[Start of section]

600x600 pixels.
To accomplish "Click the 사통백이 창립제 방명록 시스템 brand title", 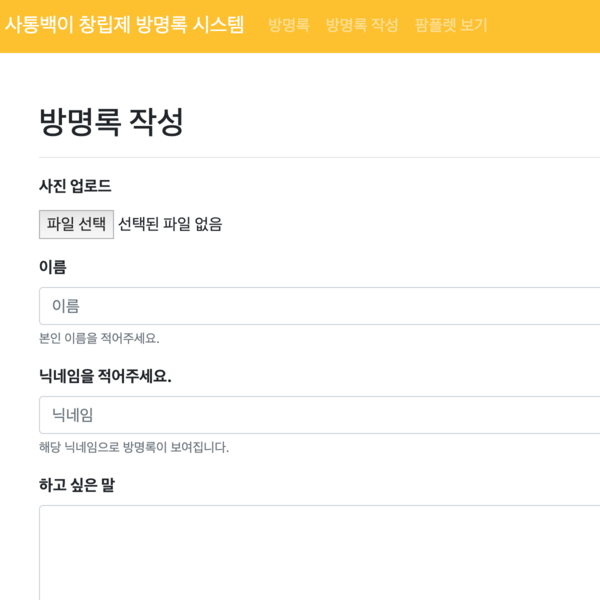I will (124, 25).
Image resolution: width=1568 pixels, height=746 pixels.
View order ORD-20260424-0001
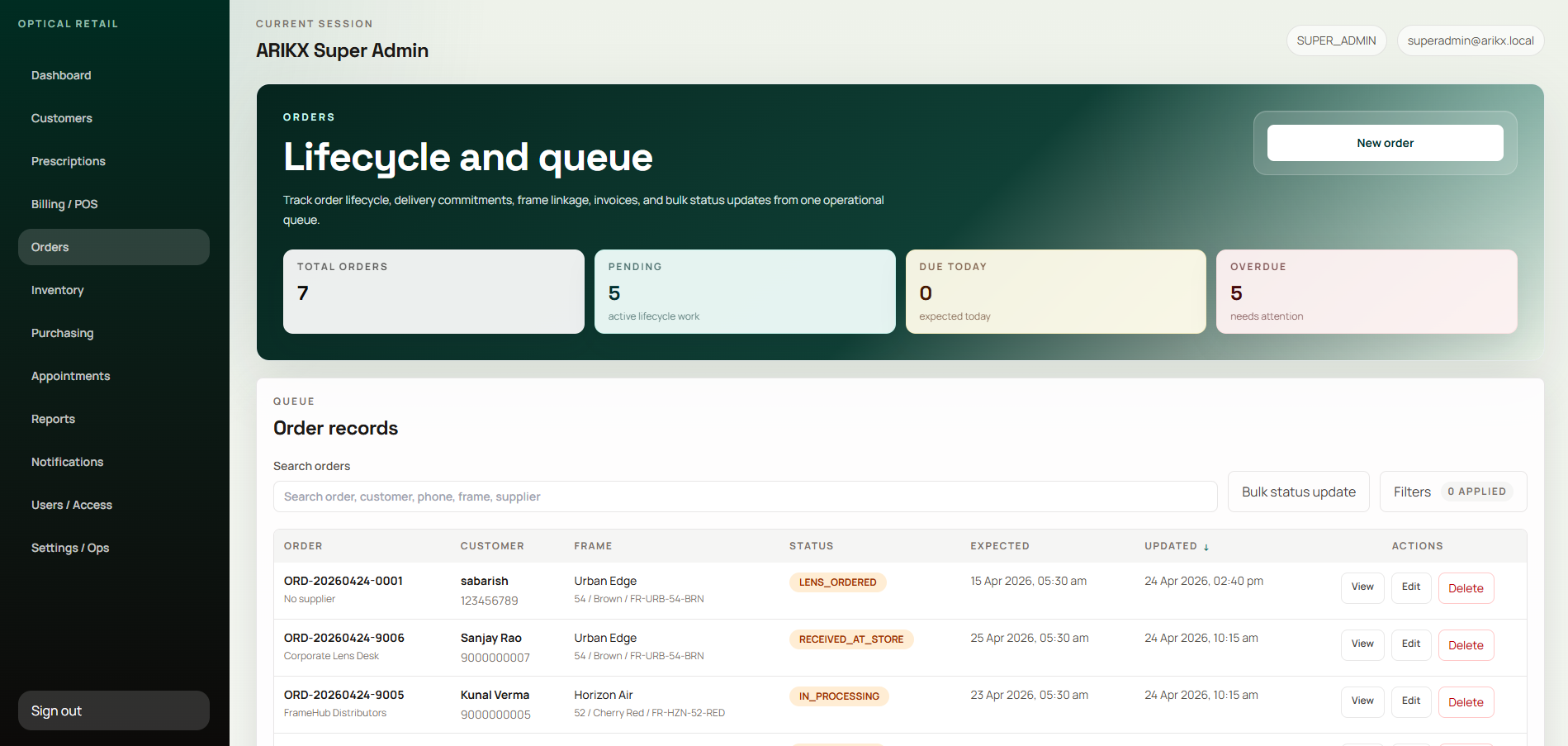(1362, 587)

[End of section]

Your instructions
Nothing but the lines from the one that holds "Image resolution: width=1568" through the end of the data should appear, written out exactly, without pictures.

Solution
Image resolution: width=1568 pixels, height=746 pixels.
View order ORD-20260424-0001
(1362, 587)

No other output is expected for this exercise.